La littérature avance régulièrement des explications selon lesquelles les femmes n'aimeraient pas les sciences ou ne seraient pas faites pour exceller dans ces domaines. Or, comme le montrent des travaux récents de Thomas Breda et Clotilde Napp, c'est ce stéréotype même lié à une moindre capacité supposée des femmes à exceller en sciences qui peut être la cause de leur moindre présence et de leur moindre performance dans ces domaines. Or, nous n'avons trouvé aucun argument réellement convaincant à l'appui de ces thèses essentialistes. À l'inverse, plusieurs contre-arguments mettent en lumière que les filles de femmes scientifiques réussissent aisément en sciences et choisissent des filières scientifiques, non en raison d'un prétendu « gène » de la science, mais parce que leur environnement confère une dimension naturelle à cette orientation.
De même, dans les écoles non mixtes -- sans pour autant plaider pour un retour à la non-mixité --, les filles s'orientent plus volontiers vers les études scientifiques. Selon nous, cette tendance s'explique en partie par le rôle des enseignants : lorsqu'un enseignant fait face à une classe composée uniquement de filles, il pousse les meilleures d'entre elles vers les sciences sans hésiter, tandis que, dans une classe mixte, certains biais l'amènent à favoriser davantage les garçons.
Un autre argument fort contre l'approche essentialiste réside dans les disparités observées entre pays. Dans les pays de l'OCDE, les femmes sont peu présentes en sciences (25 % en Corée du Sud, par exemple), tandis qu'en Tunisie, par exemple, les filières scientifiques comptent 55 % de filles. De fait, l'explication biologique se voit résolument écartée, tandis que des explications culturelles permettent de comprendre pourquoi, en Asie du Sud-Est ou dans les pays arabes, la proportion de filles scientifiques se révèle plus élevée.
Enfin, la rapidité des évolutions possibles constitue un espoir notable. Au Sénégal, par exemple, la part des filles dans les filières scientifiques est passée de 10 % en 2006 à 29 % moins de dix ans plus tard. Ainsi, rien n'est figé, à condition d'agir dans la bonne direction.
À partir de nos travaux, nous observons qu'à l'échelle mondiale, si l'on considère les 10 % des élèves les plus performants (selon les enquêtes PISA), on compte en moyenne sept filles pour dix garçons. Toutefois, cette moyenne masque des situations contrastées : certains pays approchent de la parité, tandis que d'autres enregistrent seulement cinq filles pour dix garçons. L'aspect le plus intéressant de ce travail montre que les filles réussissent mieux en sciences - plus précisément en mathématiques - dans les pays où les élèves issus de milieux défavorisés obtiennent de meilleurs résultats. Autrement dit, réussir en sciences en tant que fille relève du même mécanisme social que réussir en sciences lorsqu'on est issu des catégories socioprofessionnelles défavorisées.

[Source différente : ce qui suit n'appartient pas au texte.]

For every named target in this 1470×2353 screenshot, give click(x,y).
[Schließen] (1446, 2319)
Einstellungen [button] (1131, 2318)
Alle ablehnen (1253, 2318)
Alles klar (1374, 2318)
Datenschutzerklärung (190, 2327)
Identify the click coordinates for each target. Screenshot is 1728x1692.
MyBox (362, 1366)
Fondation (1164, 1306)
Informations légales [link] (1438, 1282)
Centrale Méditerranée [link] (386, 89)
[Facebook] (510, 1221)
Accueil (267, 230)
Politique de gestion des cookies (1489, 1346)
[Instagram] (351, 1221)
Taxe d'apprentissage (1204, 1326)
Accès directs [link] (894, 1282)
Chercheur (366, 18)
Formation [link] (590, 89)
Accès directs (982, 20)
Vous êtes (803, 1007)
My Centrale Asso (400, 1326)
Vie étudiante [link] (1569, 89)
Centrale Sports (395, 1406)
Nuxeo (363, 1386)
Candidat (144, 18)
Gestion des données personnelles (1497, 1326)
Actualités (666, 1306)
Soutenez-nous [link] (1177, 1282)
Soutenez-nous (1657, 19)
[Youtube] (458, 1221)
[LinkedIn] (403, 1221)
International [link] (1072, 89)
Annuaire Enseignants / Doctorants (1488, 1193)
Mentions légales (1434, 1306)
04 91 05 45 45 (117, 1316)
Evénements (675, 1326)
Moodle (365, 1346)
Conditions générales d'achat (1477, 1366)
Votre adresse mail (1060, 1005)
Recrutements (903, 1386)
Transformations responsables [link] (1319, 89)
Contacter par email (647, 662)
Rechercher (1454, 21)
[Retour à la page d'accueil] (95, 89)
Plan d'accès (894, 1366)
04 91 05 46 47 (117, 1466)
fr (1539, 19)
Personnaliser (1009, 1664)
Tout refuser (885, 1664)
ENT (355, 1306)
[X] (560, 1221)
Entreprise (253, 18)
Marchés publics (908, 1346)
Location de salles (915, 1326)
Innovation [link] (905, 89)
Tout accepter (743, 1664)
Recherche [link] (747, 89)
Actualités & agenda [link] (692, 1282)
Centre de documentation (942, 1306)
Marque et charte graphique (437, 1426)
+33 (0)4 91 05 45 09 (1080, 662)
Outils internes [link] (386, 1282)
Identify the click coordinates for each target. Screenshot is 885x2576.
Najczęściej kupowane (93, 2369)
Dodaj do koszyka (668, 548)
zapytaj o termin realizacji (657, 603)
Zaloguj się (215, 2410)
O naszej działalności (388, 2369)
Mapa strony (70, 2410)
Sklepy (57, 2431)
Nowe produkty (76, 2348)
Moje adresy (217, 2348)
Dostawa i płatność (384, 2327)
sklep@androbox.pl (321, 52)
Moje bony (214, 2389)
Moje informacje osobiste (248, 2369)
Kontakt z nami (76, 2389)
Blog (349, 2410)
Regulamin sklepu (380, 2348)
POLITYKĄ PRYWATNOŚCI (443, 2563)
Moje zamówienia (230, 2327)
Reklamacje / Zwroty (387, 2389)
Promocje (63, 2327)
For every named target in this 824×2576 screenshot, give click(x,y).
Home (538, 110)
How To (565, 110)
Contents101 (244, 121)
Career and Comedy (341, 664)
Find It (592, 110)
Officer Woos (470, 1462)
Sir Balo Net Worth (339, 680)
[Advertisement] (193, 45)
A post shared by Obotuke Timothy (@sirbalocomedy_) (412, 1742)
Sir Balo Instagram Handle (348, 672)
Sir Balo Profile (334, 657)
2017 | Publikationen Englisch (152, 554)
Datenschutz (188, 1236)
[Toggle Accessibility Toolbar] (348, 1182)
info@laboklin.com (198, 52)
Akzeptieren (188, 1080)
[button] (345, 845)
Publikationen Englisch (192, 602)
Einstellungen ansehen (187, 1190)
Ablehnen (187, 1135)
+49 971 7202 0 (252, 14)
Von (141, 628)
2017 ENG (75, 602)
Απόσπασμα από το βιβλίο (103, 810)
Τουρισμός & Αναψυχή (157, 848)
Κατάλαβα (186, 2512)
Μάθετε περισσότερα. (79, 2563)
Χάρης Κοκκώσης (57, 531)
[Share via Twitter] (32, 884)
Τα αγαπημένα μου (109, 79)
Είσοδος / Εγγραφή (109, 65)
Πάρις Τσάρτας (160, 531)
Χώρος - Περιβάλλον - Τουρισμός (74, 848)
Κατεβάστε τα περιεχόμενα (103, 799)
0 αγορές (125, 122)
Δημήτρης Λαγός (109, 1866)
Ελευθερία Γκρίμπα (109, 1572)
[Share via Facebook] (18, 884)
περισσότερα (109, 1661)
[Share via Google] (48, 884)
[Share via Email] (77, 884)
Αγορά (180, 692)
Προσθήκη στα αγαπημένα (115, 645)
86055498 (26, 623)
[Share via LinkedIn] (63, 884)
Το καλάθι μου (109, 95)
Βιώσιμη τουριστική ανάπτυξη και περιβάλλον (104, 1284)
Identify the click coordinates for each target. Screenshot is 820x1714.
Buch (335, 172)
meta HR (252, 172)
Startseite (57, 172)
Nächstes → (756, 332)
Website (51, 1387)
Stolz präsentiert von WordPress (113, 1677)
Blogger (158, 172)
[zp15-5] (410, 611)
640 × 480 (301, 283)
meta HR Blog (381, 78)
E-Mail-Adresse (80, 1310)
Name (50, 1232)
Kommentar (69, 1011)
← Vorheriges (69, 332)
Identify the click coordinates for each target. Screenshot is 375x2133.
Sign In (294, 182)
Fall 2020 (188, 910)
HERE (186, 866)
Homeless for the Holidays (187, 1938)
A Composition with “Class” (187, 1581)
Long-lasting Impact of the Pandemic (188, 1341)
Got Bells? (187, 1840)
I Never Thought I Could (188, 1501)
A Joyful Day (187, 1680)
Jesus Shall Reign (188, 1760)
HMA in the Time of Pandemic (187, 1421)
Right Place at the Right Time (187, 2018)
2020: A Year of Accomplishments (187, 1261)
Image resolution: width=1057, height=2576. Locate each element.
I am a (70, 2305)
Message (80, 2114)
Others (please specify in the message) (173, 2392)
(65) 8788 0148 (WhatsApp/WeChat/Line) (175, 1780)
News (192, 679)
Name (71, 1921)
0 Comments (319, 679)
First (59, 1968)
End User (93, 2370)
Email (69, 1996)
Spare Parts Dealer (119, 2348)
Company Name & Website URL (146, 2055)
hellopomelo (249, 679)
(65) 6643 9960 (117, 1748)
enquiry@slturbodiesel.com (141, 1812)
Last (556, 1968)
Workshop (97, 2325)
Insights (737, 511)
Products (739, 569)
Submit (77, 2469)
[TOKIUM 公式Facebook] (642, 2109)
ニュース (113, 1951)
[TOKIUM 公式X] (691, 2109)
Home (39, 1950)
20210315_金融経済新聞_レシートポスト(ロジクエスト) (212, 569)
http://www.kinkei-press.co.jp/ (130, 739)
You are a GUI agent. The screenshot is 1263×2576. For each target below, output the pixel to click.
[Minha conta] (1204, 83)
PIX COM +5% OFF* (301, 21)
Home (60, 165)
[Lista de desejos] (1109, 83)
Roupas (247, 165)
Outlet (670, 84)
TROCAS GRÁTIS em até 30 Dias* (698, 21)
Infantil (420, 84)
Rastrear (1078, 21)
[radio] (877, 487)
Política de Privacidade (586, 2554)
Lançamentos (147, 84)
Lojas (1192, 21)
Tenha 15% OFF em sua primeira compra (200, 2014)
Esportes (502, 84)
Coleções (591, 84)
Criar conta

Cette réalité entraîne plusieurs conséquences. Si les filles performent moins bien, elles s'autosélectionnent moins vers les filières scientifiques, ce qui explique leur faible présence. À titre individuel, cette situation représente un handicap, les carrières scientifiques étant en moyenne mieux rémunérées. En outre, dans le contexte actuel, marqué par l'essor des nouvelles technologies et de l'intelligence artificielle, les métiers de demain exigeront encore plus de compétences scientifiques. Ainsi, cette tendance est également préjudiciable d'un point de vue sociétal, car se priver d'un tel vivier de talents revient à collectivement s'affaiblir de manière significative. Enfin, la science elle-même subit un appauvrissement considérable du fait de la sous-représentation des femmes, le progrès scientifique reposant indéniablement sur la richesse et la diversité des points de vue.
La question des potentiels leviers d'action met en évidence la complexité de la situation. Plusieurs paradoxes montrent que les solutions simples ne sont pas toujours les plus efficaces. Le paradoxe norvégien, par exemple, illustre qu'il ne suffit pas d'améliorer les résultats des filles en sciences pour influencer leurs choix d'orientation. Même lorsqu'elles excellent en sciences, elles restent souvent très performantes en lettres, ce qui leur laisse davantage de choix. Or, en raison de l'environnement et des stéréotypes persistants, elles se dirigent préférentiellement vers les filières littéraires.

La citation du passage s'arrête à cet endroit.